Stockholm: Malala Yousafzai picks up her Nobel Peace Prize this Wednesday, but the youngest ever laureate already has an even more startling memento from her young life: the blood-soaked school uniform she wore when shot by the Taliban.
The 17-year-old Pakistani known everywhere as Malala shares the peace prize with the Indian campaigner Kailash Satyarthi, 60, who has fought for 35 years to free thousands of children from virtual slave labour.
Their pairing has the extra symbolism of linking neighbouring countries that have been in conflict for decades. After being named, Malala said she hoped both states' prime ministers would attend the prize-giving ceremony in Oslo.
Malala will be the star of the annual Nobels extravaganza, also featuring Frenchman Patrick Modiano with the literature prize and his compatriot Jean Tirole with the economics award.
But visitors to the Nobel Peace Center in Oslo can catch a reminder of the very different circumstances that led to Malala's rise in the international spotlight.
The center has on loan the uniform the then 15-year-old Malala was wearing in 2012 when a Taliban gunman shot her on a school bus in response to her campaign for girls' education.
"My school uniform is very important to me.... The day I was attacked I was wearing this uniform. I was fighting for my right to go to school," she said in a statement as the uniform was handed over to the centre on Friday.

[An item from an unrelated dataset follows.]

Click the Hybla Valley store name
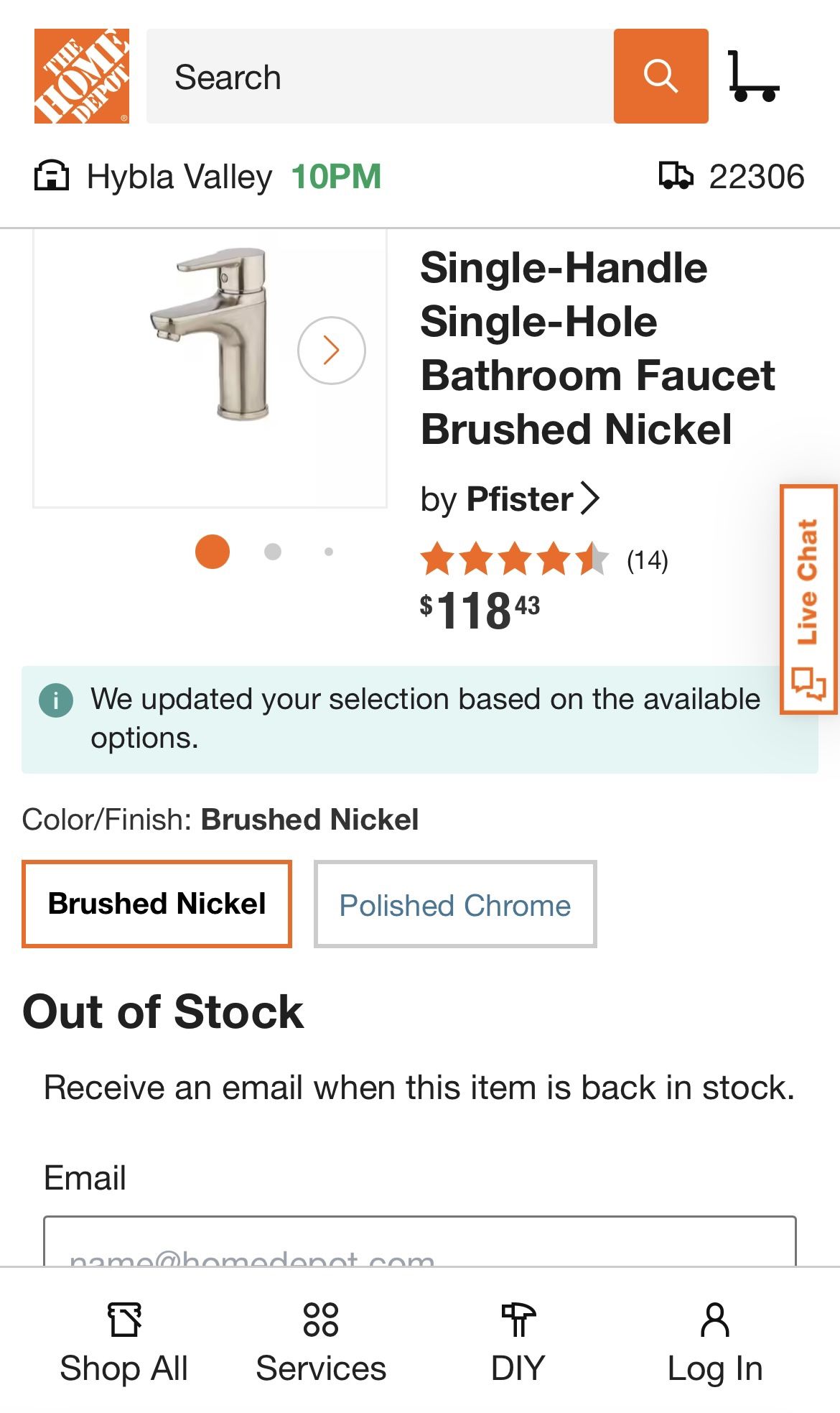pos(181,177)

"Wearing a uniform made me feel that yes, I am a student," she said about the uniform. "It is an important part of my life. Now I want to show it to children, to people all around the world. This is my right, it is the right of every child, to go to school."
Although Malala's head wound was almost fatal, she recovered after being flown for extensive surgery in Birmingham and she has remained in England with her family since -- continuing both her education and activism.

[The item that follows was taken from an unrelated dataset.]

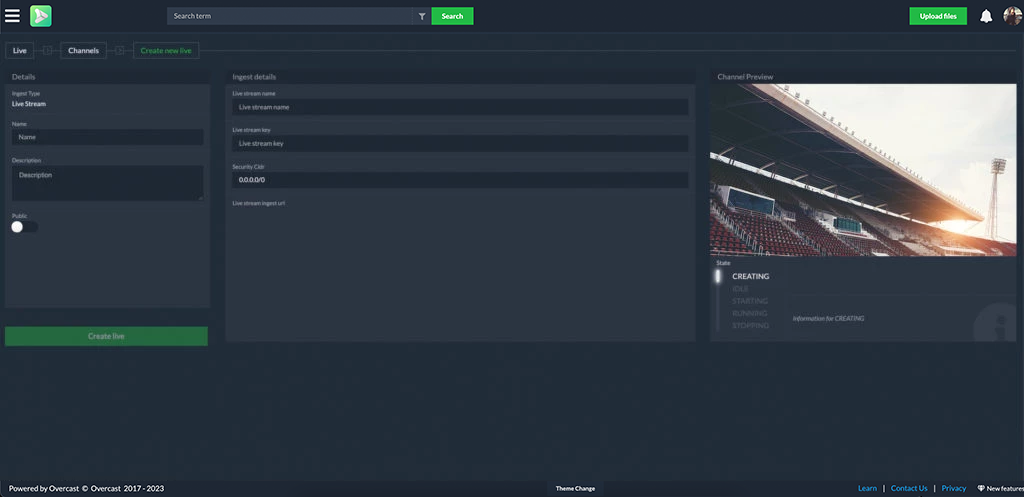
Task: Open the notifications bell
Action: point(986,16)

Co-winner Satyarthi is far less well known and said on arrival in Norway that being awarded the Nobel had hugely boosted awareness of millions of children in bonded labour.
"These issues of child slavery, child marriages, child labour, child trafficking... Were largely neglected, but now they have gained tremendous attention," he said.
"I strongly feel that this is an honour for all the children in the world and the children who are most deprived of their childhood, their education, their health, their rights and their dignity."